August 13, 2009, 09:58 PM
I am not a cop or a peace officer or a Jedi. I will not jump out of my car in traffic and start towards a situation that does not directly involve me. If the officer CLEARLY was at risk I would consider all options while keeping costant assessment of development. he officer has a radio, and access to reinforcements.
Think...what would you do if you didnt have a gun?? Was the "attacker" armed??

Would feel pretty bad double tapped on the ground while officer and his friend call for an ambulance through the traffic.

TV mode...watch and see first.

August 21, 2009, 11:12 PM

I think the calling of the WC is totally uncalled for. What is the problem, a Copper's buddy visited him on a boring detail you misunderstood the situation.
Maybe the pickup driver is just back from the sandbox and can't wait to see buddy/brother/son/dad.

Case closed.

The problem is simple it was inpprpriate behavior involving a police officer that may or may not have led civilians watching to belive the officer's life may have been in danger.

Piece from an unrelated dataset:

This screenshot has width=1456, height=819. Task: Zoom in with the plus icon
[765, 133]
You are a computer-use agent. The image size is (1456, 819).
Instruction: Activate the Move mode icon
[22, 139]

You see it as no big deal. I disagree. At the very least I would have had my cell phone with 911 dialed in and ready to punch connect. In this day and age where every action is scrutinized over and over this was an incredibly stupid lack of good judgement.

August 21, 2009, 11:30 PM
I just don't understand. How was it inappropiate? Do Coppers have to be robotic. If the friend was wielding a club or other weapon you would have a point. But getting your undergarments in a bunch about a boisterous greeting is little over the top. There are people that complain about everything a Copper does

August 22, 2009, 07:24 AM
If more people would understand that Real life is not TV then things would be a lot different. The real problem comes when TV shows such as Mythbusters try to sound as if they were realistic and scientific. In you situation I wonder how many people thought the same as you did about intervening? The biggest lesson is be sure of the situtation before you jump in. How about a woman yelling RAPE and you jump in only to find out that she was trying to extort the fellow and he was fighting back.